▸ **REQUIREMENTS**:
(A) Name the five thinkers whom the entry on Jewish philosophy lists as the better known among those ushered in after Moses Mendelssohn.
(B) Repeat word for word the passage of the entry on Jewish philosophy that runs from "(Note: the lightheartedly" to "of his achievements.)".

Sunday, June 10, 2012

INSIGNIFICANT OTHERS

(Note: the lightheartedly jocular title of this entry refers exclusively to the specific philosophical legacies of the individuals discussed in it. There is no question, though, that someone like Rabbi Samuel Hirsch, of the Reform Movement fame, cannot be called “insignificant” on the sum total of his achievements.)

While the illustrious Moses Mendelssohn, who opened the Haskala door to all significant and insignificant others of Jewish philosophy, was looking back to Plato, Spinoza and Leibniz, for inspiration and imitation, the ones he ushered in derived theirs from some of the more recent Gentile sources and contemporaries. In my opinion, this lack of originality does not call for any special attention from us on philosophical grounds, but their social and ideological implications are nevertheless interesting. Of those better known among them, Solomon Formstecher was a Schelling man, Nachman Krochmal and Samuel Hirsch (the principal figure of the Reform movement in Europe and America) were Hegelians, Solomon Steinheim followed the anti-scientific thinking of Friedrich H. Jacobi, while Hermann Cohen was an adept in Kantian metaphysics. (Curiously, Cohen’s writings of the last period of his life have been noted by all historians of Jewish philosophy as a radical departure from Kant, in his assumption of the essence of Man’s relationship to God in their mutual Love for each other. This allegedly innovative departure, however, does not impress me that much, as I see it only as a rather unsophisticated infusion of typical Christian thinking, which, even though very nice and sensitive, cannot be put on a philosophical par with his far more sophisticated, albeit very derivative, neo-Kantian expositions, and thus it should not offer any ground for comparison. In other words, I prefer the earlier Cohen to the later Cohen... Come to think of it though, the Christian idea of Love is a Jewish idea, and any implication that Cohen gets it solely from Christianity, rather than from its native Judaic source, merely proving that Jesus was also a Jew, will be standing on shaky ground.)

In applying the principles of Western (here synonymous with German) philosophy to address the issues of Judaism, previously unexplored from such a novel and potentially rewarding perspective, they all achieved a measure of their own originality as I shall briefly illustrate here by the example of the Hegelian neophyte Nachman Krochmal, who applied the great German’s concept of national spirit to his study of the national destiny of the Jewish people, as compared to the other goyim ha-aratzot. The Geist of the goyim, he wrote, was in each case essentially particular, as it completely depended on the historical accidence of this or that nation, becoming extinct when the nation became extinct, or assimilated into a more powerful Geist, when such a thing happened to its host nation. Remarkably, for Krochmal, even Great Britain at the height of her imperial power is perishable goods in this context.

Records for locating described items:

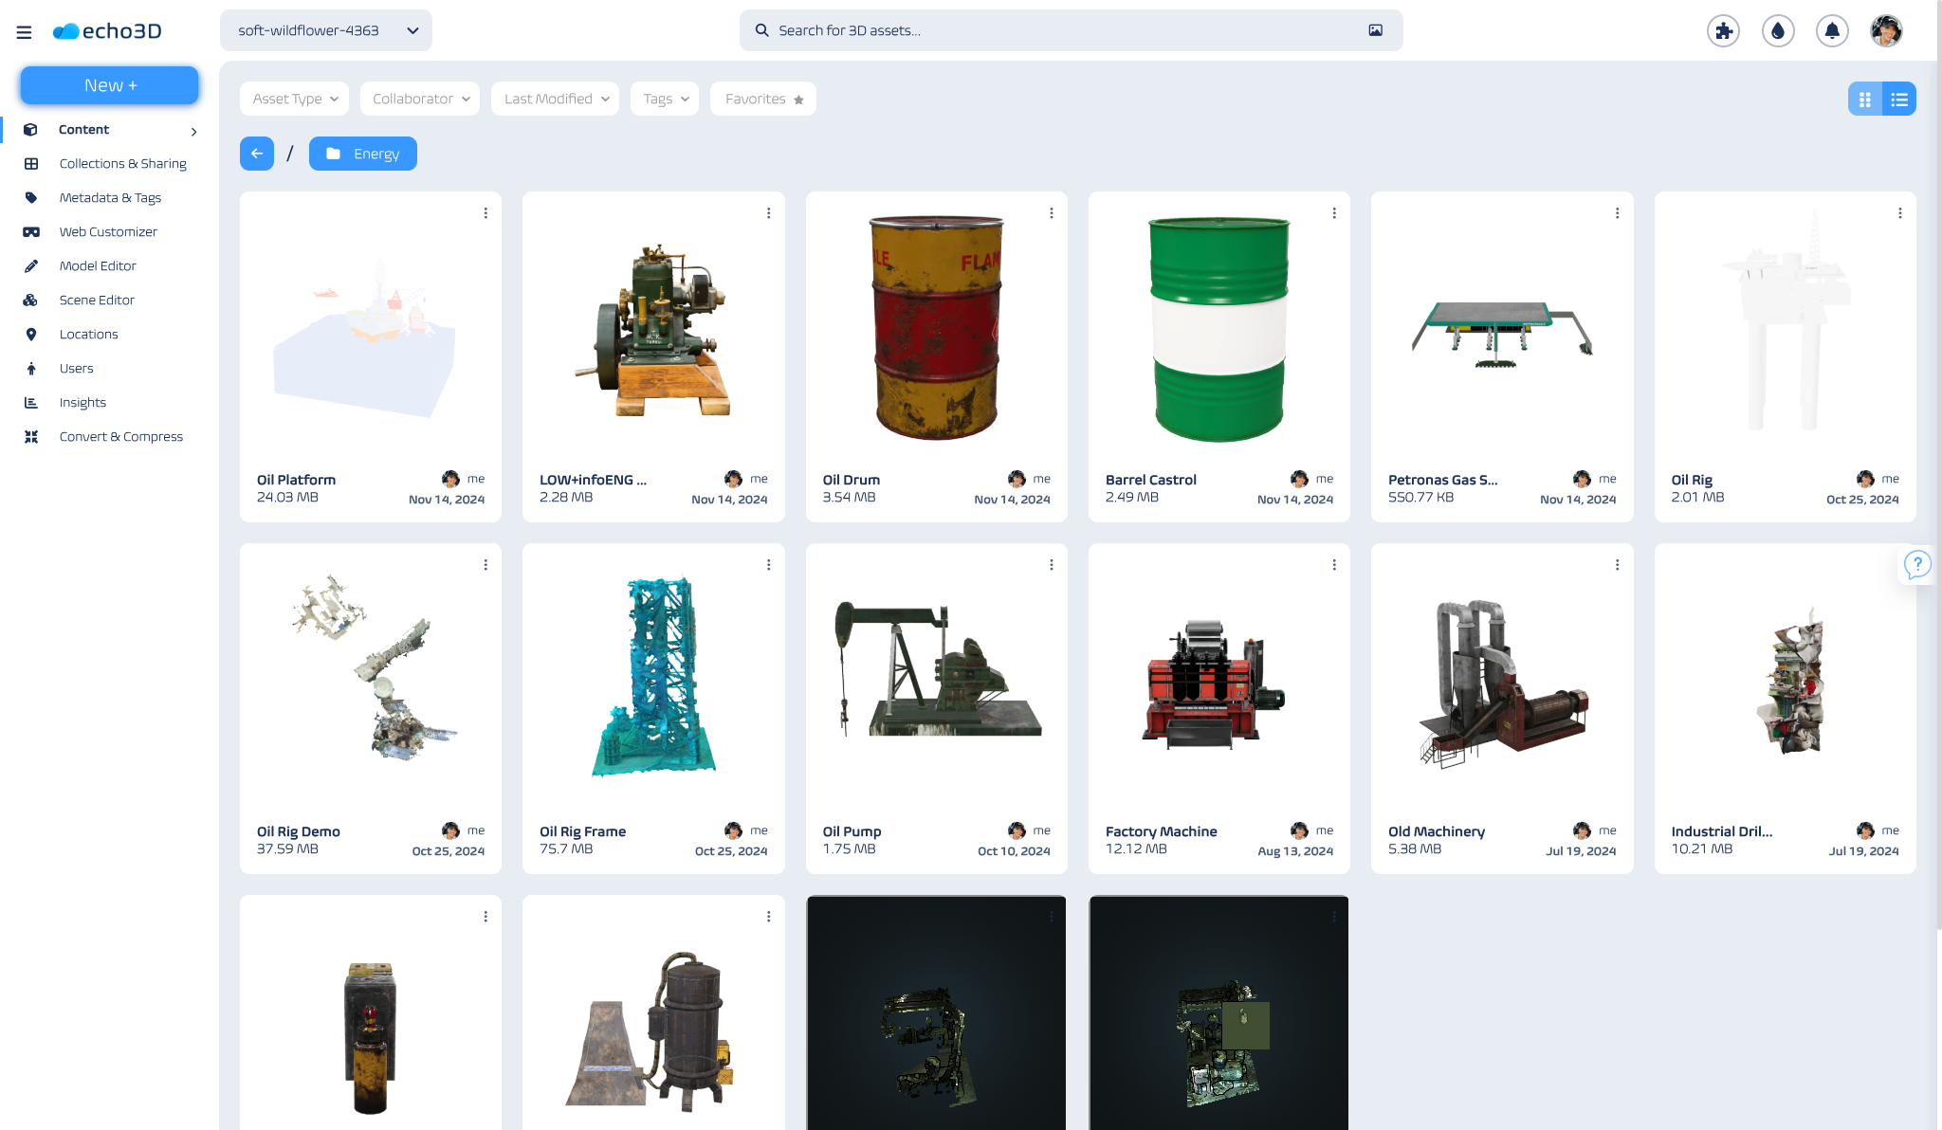Open the Last Modified dropdown
Screen dimensions: 1942x1130
click(x=554, y=98)
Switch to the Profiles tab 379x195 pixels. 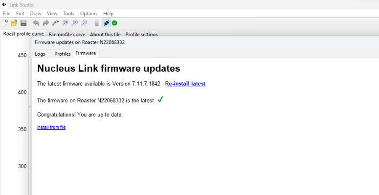pyautogui.click(x=63, y=54)
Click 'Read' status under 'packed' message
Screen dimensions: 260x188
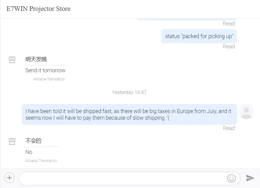[x=229, y=47]
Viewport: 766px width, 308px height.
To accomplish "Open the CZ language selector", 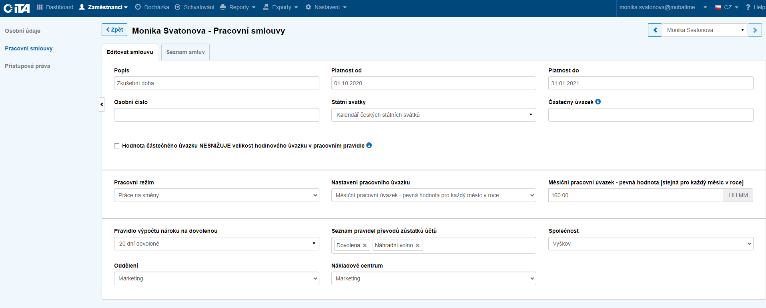I will tap(727, 7).
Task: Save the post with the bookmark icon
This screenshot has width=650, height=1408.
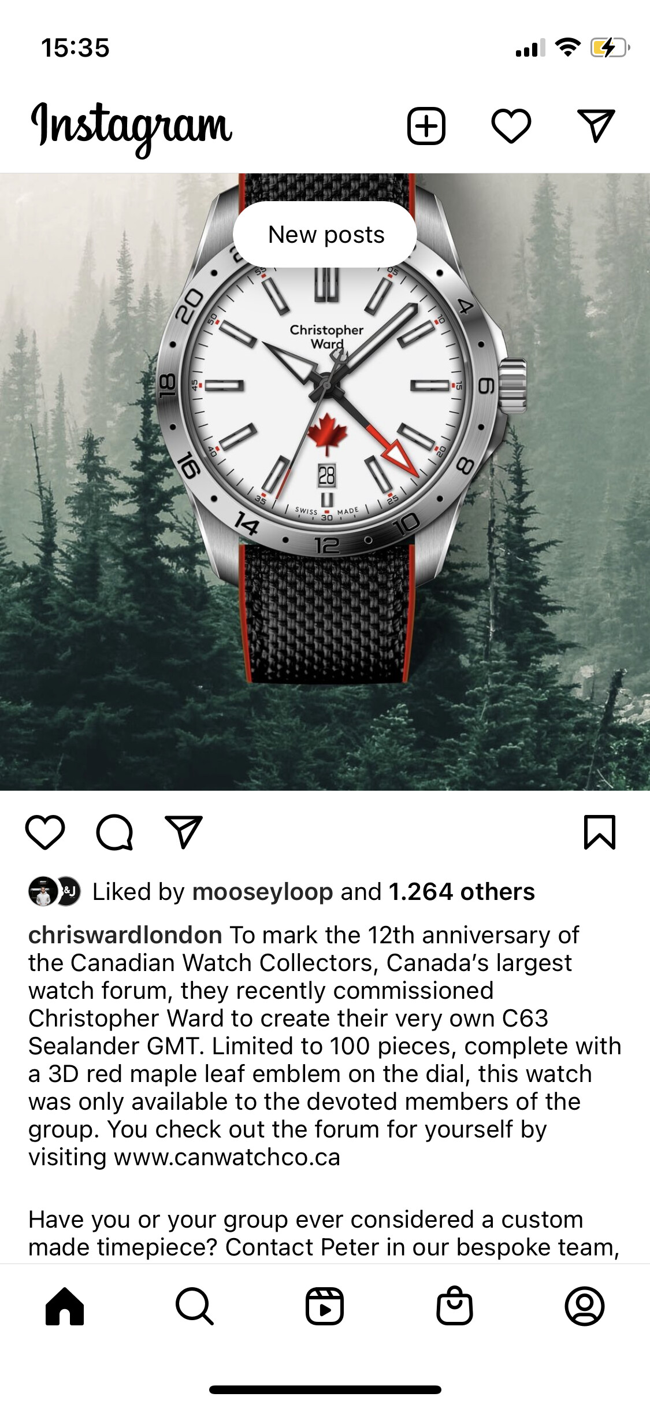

▸ **OUTPUTS IN ORDER**:
(A) Solomon Formstecher, Nachman Krochmal, Samuel Hirsch, Solomon Steinheim, Hermann Cohen

(B)
(Note: the lightheartedly jocular title of this entry refers exclusively to the specific philosophical legacies of the individuals discussed in it. There is no question, though, that someone like Rabbi Samuel Hirsch, of the Reform Movement fame, cannot be called “insignificant” on the sum total of his achievements.)